My spouse may also be able to add me to theirs. They have to check with their HR if a job change is a qualifying event to change their plan. Unfortunately I do have some medical conditions that makes health care critical to me and being able to afford medicine. -
TechGromit Member Posts: 2,156 ■■■■■■■■■□Mooseboost wrote: »After reviewing the benefits from the contracting company I am not so sure now. Right now my company pays for most of medical, I only pay $9 biweekly... With the contract company, insurance is $103 a week. This pretty much kills the bump in pay.
Also take a close look at coverage. When I worked for Teksystems, the medical benefits they were offering would have cost me $600 a month and only covered 30% what the doctor/hospital charged with a 25k a year out of pocket expenses. Another words complete crap. I opted to stick with my Cobra benefits, while it was $1,200 a month, it was good coverage.Still searching for the corner in a round room. -
DatabaseHead Member Posts: 2,754 ■■■■■■■■■■First of all good luck to the OP sounds like an exciting opportunity.

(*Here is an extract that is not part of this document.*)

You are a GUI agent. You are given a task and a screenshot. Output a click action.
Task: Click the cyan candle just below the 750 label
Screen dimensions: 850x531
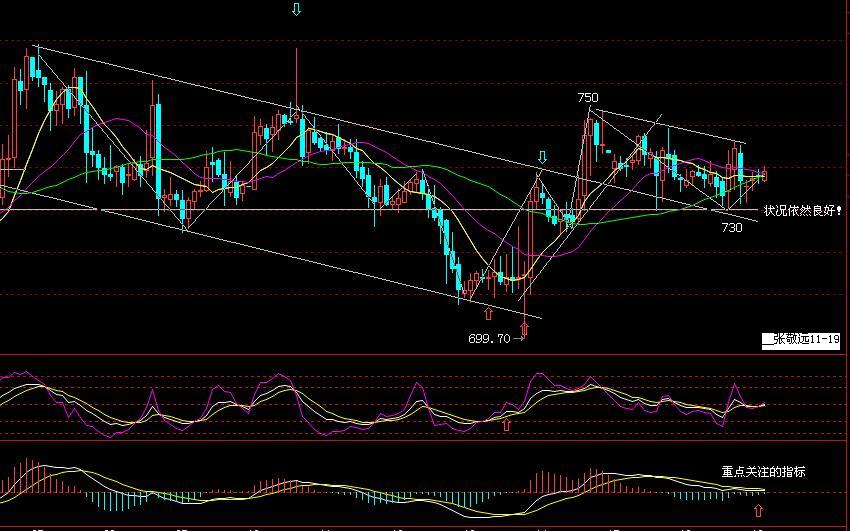click(598, 132)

I had something similar but chickened out at the last minute, I really like 22 days of paid vacation, but...... basically gave up on 27% increase. Anyway enough about me, like Tech mentioned make sure you check those premiums. If you wife's insurance is solid and you can get on with her sounds like a win. -
Mooseboost Member Posts: 778 ■■■■□□□□□□So.. as it turns out, me losing my benefits for any reason (including job change) qualifies my spouses insurance to be changed outside of the enrollment period. The contract companies coverage is rubbish to be honest so it did have me worried. But, I can get added onto the insurance and even the best plan comes out cheaper for us both than my individual plan would be from the contract company. I suppose I did freak out a bit and didn't look at other options. So in the end, all is well.
This job is good for my career. From what I hear red badges are not the glory of Cisco, but having Cisco on my resume and getting real security experience puts me on the path to where I ultimately want to end up. Not to mention there is some chance of moving to a blue badge eventually or getting to cross into another position. -
DatabaseHead Member Posts: 2,754 ■■■■■■■■■■Just curious how old you are, I'm 41 (I find myself not quite the risk taker as I used to be)
Anyway I agree sounds like a major win and a great resume and skill builder. Awesome work. -
Mooseboost Member Posts: 778 ■■■■□□□□□□My last day at my old job was Friday. Now I have a couple of weeks off before I start at Cisco. Looking back, I am glad I decided to go with Cisco. I have always wanted to work there, even if it is contracted.
@DatabaseHead - I'm 25. -
TechGromit Member Posts: 2,156 ■■■■■■■■■□Mooseboost wrote: »Now I have a couple of weeks off before I start at Cisco.
Why the 2 week gap between jobs? Taking a vacation or something? Personally I would have scheduled things so I'm finished with the one job on a Friday and start the new job on a Monday.Still searching for the corner in a round room. -
Mooseboost Member Posts: 778 ■■■■□□□□□□TechGromit wrote: »Why the 2 week gap between jobs? Taking a vacation or something? Personally I would have scheduled things so I'm finished with the one job on a Friday and start the new job on a Monday.
Yup - taking a vacation. Outside of a family medical emergency, I have not really use vacation time in the last years. I wanted some time off to relax and enjoy things a bit before I started.